Recent years have seen an increase in the number of RIAs charging fixed monthly retainer fees, and while retainer fees can have several advantages over other types of fees, one notable disadvantage – particularly as compared to traditional AUM fees, which tend to increase automatically in line with financial markets – is that financial advisors who use them must proactively raise their fees from time to time in order to keep up with business expenses, invest in new upgrades, and increase their own take-home income. The necessity of fee increases entails a certain amount of pain for monthly-fee advisors since each conversation around raising fees creates the possibility of pushback from clients that could put a strain on the client-advisor relationship.
This is all the more true when clients are dealing with cost increases in other areas from high inflation, yet the reality is that many advisors are also facing inflation in the form of higher business costs. As a result, monthly-fee advisors may see a decrease in their take-home income if they don’t increase their fees at least enough to keep up with their rising business expenses.
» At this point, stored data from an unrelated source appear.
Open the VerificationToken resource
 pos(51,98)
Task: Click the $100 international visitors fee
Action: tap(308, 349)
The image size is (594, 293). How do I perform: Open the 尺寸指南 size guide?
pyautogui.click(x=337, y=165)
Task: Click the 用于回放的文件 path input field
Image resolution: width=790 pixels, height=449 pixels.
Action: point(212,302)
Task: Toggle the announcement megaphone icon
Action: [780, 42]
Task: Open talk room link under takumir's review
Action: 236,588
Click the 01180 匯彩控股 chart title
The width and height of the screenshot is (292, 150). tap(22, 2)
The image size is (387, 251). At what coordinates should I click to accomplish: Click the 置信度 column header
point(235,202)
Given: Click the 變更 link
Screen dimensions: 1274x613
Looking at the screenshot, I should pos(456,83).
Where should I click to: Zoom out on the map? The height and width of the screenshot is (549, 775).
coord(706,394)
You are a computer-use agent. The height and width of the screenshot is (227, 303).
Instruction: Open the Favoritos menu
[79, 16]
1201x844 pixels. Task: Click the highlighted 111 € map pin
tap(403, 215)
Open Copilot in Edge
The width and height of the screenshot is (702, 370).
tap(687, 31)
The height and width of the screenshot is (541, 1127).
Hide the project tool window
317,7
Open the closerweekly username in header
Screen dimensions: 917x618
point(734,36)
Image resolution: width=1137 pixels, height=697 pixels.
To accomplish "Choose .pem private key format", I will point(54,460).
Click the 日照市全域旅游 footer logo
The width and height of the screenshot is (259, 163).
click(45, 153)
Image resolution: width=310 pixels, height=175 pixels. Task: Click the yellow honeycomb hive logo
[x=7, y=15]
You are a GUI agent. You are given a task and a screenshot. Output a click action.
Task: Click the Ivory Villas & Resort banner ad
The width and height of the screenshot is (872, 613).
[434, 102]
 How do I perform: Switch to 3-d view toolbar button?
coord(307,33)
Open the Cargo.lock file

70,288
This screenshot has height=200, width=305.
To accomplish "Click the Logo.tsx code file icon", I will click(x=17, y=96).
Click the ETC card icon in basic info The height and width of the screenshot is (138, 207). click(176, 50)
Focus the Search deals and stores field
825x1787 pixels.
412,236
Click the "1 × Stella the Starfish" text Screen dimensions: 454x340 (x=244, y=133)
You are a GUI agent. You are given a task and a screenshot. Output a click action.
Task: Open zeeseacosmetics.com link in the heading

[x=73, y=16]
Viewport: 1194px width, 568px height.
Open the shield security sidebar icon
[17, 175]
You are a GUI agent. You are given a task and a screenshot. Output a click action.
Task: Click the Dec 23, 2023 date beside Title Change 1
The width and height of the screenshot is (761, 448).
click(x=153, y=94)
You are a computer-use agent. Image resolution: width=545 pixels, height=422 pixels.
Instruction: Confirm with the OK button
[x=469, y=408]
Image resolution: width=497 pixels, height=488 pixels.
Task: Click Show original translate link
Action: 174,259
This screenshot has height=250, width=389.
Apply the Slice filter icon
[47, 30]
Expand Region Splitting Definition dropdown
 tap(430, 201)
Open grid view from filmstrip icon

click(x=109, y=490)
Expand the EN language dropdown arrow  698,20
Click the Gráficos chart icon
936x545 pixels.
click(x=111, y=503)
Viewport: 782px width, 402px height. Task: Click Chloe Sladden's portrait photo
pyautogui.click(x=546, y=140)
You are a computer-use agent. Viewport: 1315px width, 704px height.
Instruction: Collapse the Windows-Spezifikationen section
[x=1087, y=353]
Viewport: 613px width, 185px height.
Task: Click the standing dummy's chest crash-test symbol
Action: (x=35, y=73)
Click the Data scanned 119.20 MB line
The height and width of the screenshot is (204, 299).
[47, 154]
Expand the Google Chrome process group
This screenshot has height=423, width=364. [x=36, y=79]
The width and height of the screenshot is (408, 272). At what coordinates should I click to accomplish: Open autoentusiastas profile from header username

But using business costs alone as a justification to raise fees can backfire on the advisor. For one thing, it limits the amount that an advisor can raise their fees to roughly the rate of inflation in their business expenses, which translates into no net increase in take-home income. And even more importantly, higher business costs as a rationale for raising fees is bound to ring hollow with clients since they are likely to care much less about the advisory firm’s expenses than about the fact that they will be paying a higher fee going forward, ‘just’ to receive the same level of service they were already getting.
A better way to implement and communicate fee increases may be one that is centered around providing more value to the client in exchange for the higher fee. To start, this signifies a client-centric approach, shifting the basis of the increase from the advisory firm and its needs (to maintain its profit margins with higher business costs) to the client and what the fee increase means to them. Furthermore, it increases the potential for the amount that the advisor can increase their fees since clients are more likely to accept a higher increase when there is clearly something in it for them as well!
When communicating fee increases to clients, then, it’s important to be concrete and confident about how the advisor will bring extra value to the relationship (which, of course, means having a plan to deliver that value in the first place). Because, while any conversation around fees comes with the possibility of client pushback, that extra value represents a powerful argument for why it’s in the client’s best interest to go along with the change – and if the client ultimately decides they don’t want to accept the higher fee and ends the relationship, it creates a new opportunity to add clients who do see the value in the higher fee.
Ultimately, nearly every advisory firm that charges monthly fees will eventually need to raise those fees to at least maintain a steady take-home income. But advisors who want to grow their income beyond ‘just’ the rate of inflation in their business cost can do so by stepping up their value to their clients – whether in the form of more services, better technology, or just greater experience and expertise allowing them to go deeper into planning!